Testing will improve kidney diagnoses
Drs. Carl Wesolowski and Paul Babyn are working to overcome a key challenge in treating cancer and kidney patients: as you get sicker, your doctor has less and less idea of what is going on inside.
By Michael RobinThe issue is how bodies manage fluid. In a healthy person, where tissues are functioning normally, standard measurement models predict kidney function fairly well. In a cancer patient, chemotherapy drugs cause more fluid to be retained in tissues, and it takes more time for the kidneys to eliminate it. This is also true of patients suffering from heart, liver or kidney failure where fluid retention confounds standard models and can lead to delayed or mistaken diagnoses.
"These are the patients as well that we want to be able to typify for appropriate therapy," Wesolowski said. "In the case of liver transplant patients, survival after transplantation is contingent upon their also having good kidney function. An inability to measure that function prevents you from getting a good answer, and the models get worse and worse as the patients get sicker and sicker."

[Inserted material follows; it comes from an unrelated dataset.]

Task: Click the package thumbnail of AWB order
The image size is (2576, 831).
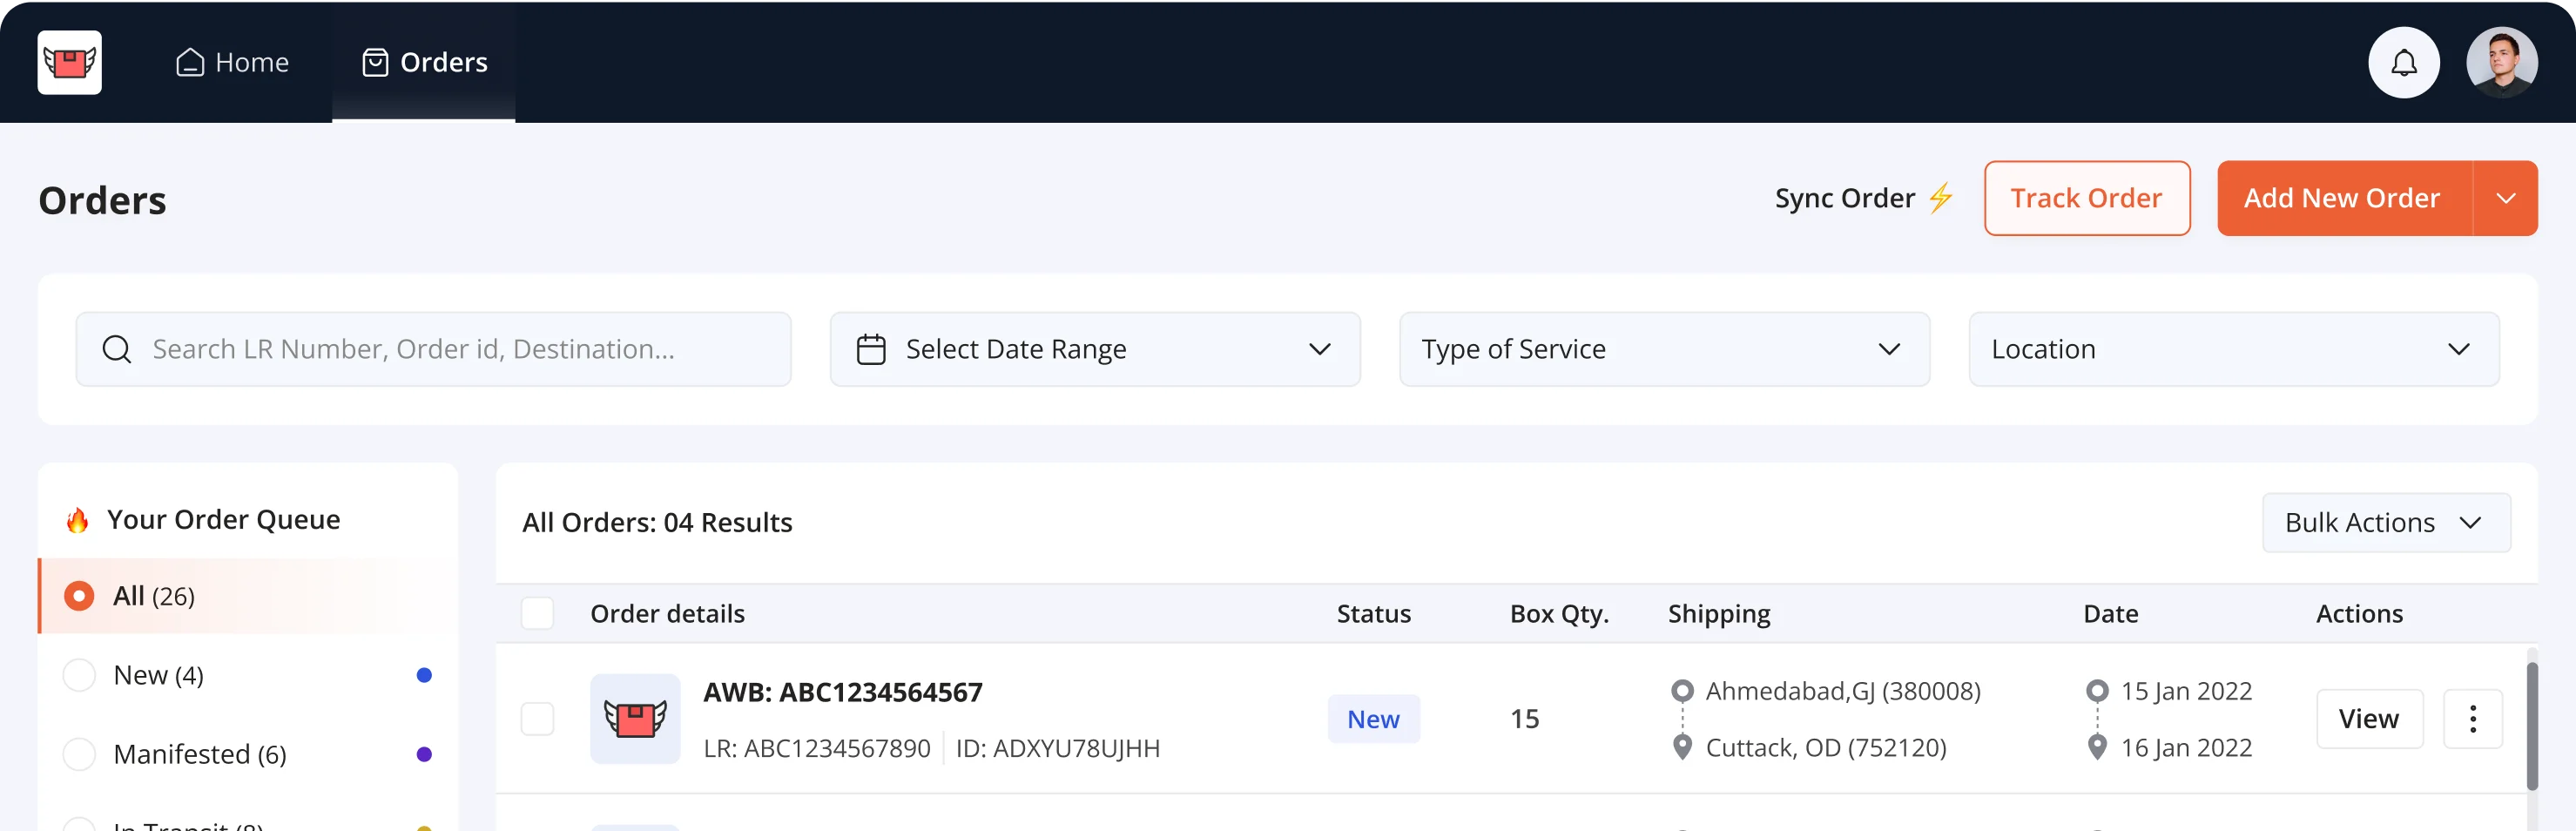Action: (635, 718)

Another issue is accurate treatment, he said. For example, chemotherapy drugs are toxic, designed to kill rapidly dividing cells. This includes cancer, but it also includes healthy cells. To minimize collateral damage, doctors need to know not only how much drug to administer, but also how long the drug will stay in the system before being eliminated through the kidneys.
"It's in these sick patients who have had chemotherapy when you really want to know, ‘Was the kidney function altered after chemotherapy?' ‘Has liver function changed?'" Wesolowski said. "These are the patients for whom we really need the answers."
The two researchers in the Department of Medical Imaging at Royal University Hospital and the U of S College of Medicine were among the first to be awarded grants through the Sylvia Fedoruk Canadian Centre for Nuclear Innovation in January. The funds are backing their further testing of a new diagnostic method, called Tk-GV (Tikhonov, gamma variate), that remains accurate despite changes in how the body is handling fluid.
While both doctors are sure the method works, they agree that physicians in the field will not adopt it until there is a robust body of research that proves it conclusively.
"You need to build a mountain of evidence, which is what we're trying to work towards – that this other technique works better than the current technique and can answer some of the questions that remain with the current technique," Babyn said.
Their study will apply Tk-GV analysis to a blood test that uses a standard radioactive marker to gauge kidney function. The next step will be to develop tools that allow health-care personnel to apply Tk-GV analysis to samples without a lot of extra training.
The stakes are high. Wesolowski cites statistics that show every year, more than 100,000 people die from the side effects of medical treatment in the U.S. alone. About four per cent of the developed world's health-care budget goes to treating patients with kidney failure, and about $76 billion is spent every year to treat the side effects of chemotherapy.
"The cost of side effects of medications and treatments is enormous," Wesolowski said.